WHAT IS REQUIRED
Return every line of the data from the one containing "Click the search magnifier icon" down to the one containing "Close the all-day", reproducing each without any change.

-- Start STORED RECORDS --

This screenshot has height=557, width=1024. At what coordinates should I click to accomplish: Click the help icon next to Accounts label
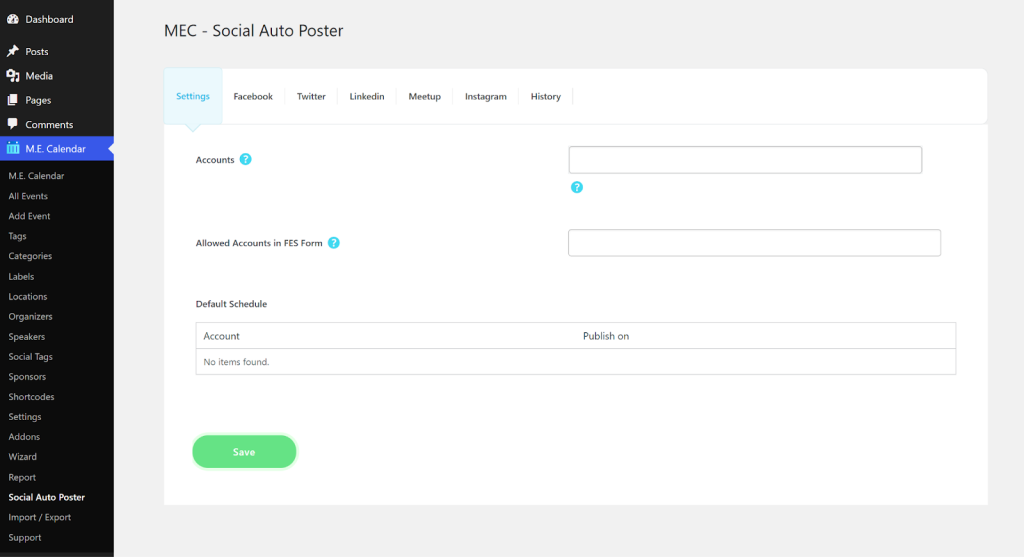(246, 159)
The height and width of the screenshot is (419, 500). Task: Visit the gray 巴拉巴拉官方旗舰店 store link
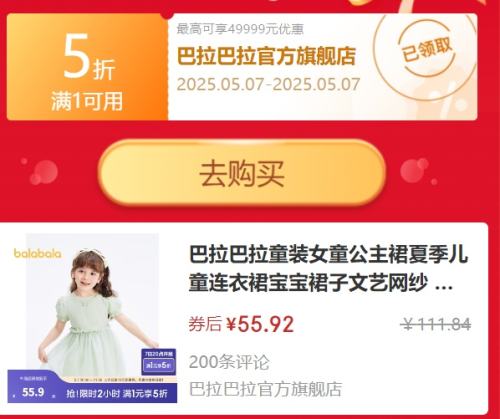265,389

-- End STORED RECORDS --
-- Start STORED RECORDS --

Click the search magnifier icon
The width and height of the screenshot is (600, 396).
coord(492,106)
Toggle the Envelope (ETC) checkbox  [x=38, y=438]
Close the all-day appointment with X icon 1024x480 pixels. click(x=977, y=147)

-- End STORED RECORDS --
-- Start STORED RECORDS --

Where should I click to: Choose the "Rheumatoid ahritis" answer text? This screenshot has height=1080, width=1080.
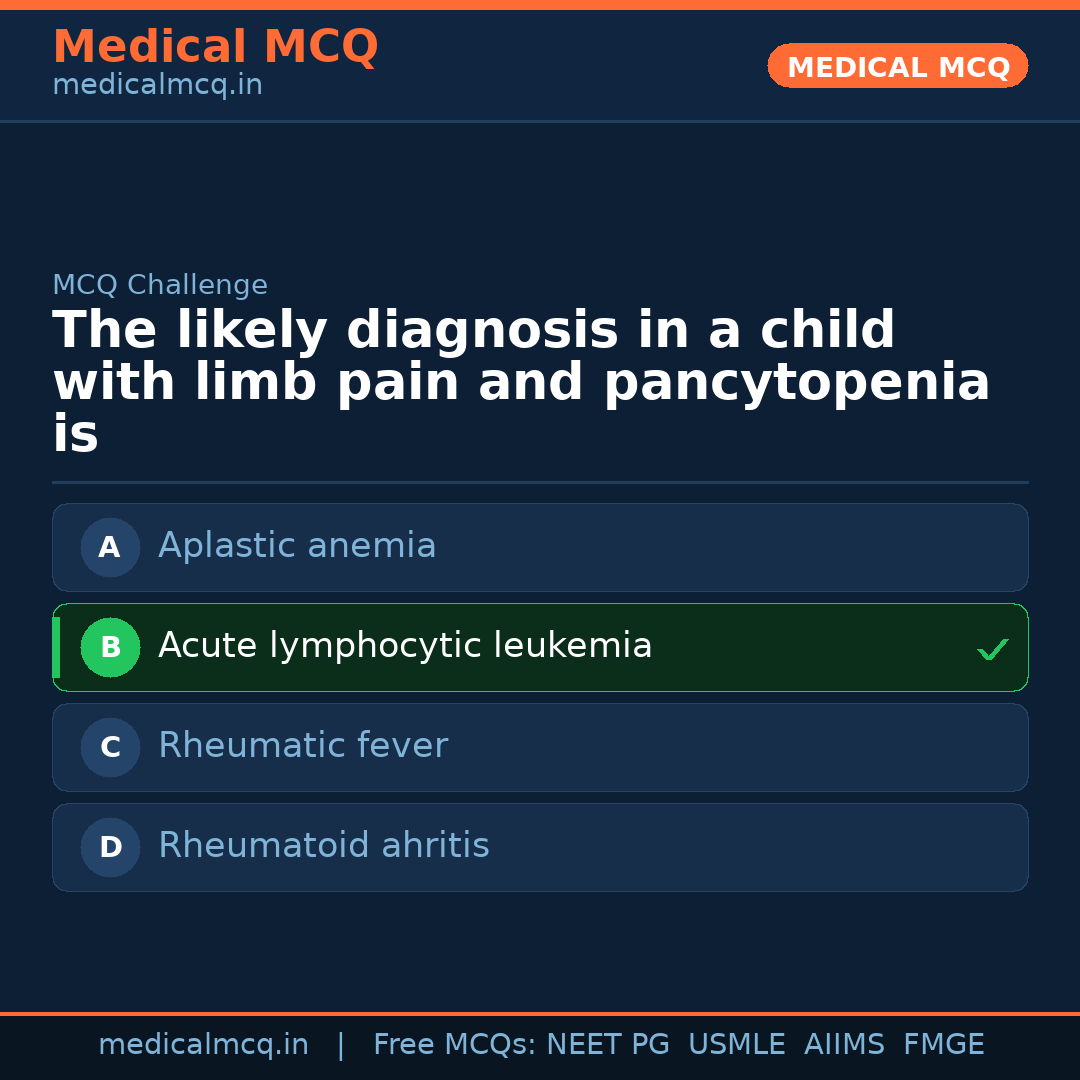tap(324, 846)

-- End STORED RECORDS --

REPLY TO THE EXERCISE
Click the search magnifier icon
The width and height of the screenshot is (600, 396).
coord(492,106)
Toggle the Envelope (ETC) checkbox  [x=38, y=438]
Close the all-day appointment with X icon 1024x480 pixels. click(x=977, y=147)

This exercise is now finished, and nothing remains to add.